+++ SUPPLIED PASSAGE

- Viola Gråsten (1950), photograph by Erik Holmén
- Born: Viola Hildegard Forsberg 18 November 1910 Keuruu, Finland
- Died: 20 October 1994 (aged 83)
- Other names: Viola Gråsten-Öhquist
- Citizenship: Finland; Sweden;
- Known for: Textile design
- Spouse: Nils Robert Waldemar Öhquist
- Awards: Prince Eugen Medal (1973)

= Viola Gråsten =

Finnish textile artist and designer (1910–1994)

Viola Hildegard Gråsten (born Forsberg; 18 November 1910 – 20 October 1994) was a Swedish textile designer.

++++++
+++ INFORMATION

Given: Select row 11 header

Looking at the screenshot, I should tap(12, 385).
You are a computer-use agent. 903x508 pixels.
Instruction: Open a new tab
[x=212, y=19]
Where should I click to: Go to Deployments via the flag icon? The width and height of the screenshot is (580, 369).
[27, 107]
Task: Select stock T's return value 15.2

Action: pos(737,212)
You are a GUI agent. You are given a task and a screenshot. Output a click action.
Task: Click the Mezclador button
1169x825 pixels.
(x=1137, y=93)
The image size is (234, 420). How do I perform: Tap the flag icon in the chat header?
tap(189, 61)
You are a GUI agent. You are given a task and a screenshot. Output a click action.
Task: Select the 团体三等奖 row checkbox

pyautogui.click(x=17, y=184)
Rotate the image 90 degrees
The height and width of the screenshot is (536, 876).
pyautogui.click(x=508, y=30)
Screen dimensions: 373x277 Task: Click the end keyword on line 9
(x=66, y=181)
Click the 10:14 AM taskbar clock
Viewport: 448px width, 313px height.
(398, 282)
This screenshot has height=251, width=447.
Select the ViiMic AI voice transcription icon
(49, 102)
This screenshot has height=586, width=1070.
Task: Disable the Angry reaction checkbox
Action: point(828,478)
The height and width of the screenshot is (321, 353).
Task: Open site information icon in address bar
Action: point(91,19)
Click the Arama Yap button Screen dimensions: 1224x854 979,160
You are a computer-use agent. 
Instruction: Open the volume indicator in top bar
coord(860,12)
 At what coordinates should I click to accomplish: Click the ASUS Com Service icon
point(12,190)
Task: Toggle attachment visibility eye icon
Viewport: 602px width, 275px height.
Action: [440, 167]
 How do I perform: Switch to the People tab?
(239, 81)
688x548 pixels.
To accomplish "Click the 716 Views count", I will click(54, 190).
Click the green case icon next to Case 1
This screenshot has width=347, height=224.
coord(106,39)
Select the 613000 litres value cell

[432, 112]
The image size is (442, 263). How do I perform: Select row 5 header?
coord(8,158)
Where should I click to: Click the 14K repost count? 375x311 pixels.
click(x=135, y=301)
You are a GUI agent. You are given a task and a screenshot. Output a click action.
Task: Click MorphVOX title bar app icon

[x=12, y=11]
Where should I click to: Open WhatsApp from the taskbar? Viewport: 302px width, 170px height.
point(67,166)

++++++

**WHAT TO WORK ON:**
1 – List every field label (such as the one before a colon) in the bulleted list at the top of the Viola Gråsten page.
2 – Transcribe the Viola Gråsten page from "- Viola Gråsten" to "Eugen Medal (1973)".

**PER-TASK OUTPUTS:**
1 – Born, Died, Other names, Citizenship, Known for, Spouse, Awards

2 –
- Viola Gråsten (1950), photograph by Erik Holmén
- Born: Viola Hildegard Forsberg 18 November 1910 Keuruu, Finland
- Died: 20 October 1994 (aged 83)
- Other names: Viola Gråsten-Öhquist
- Citizenship: Finland; Sweden;
- Known for: Textile design
- Spouse: Nils Robert Waldemar Öhquist
- Awards: Prince Eugen Medal (1973)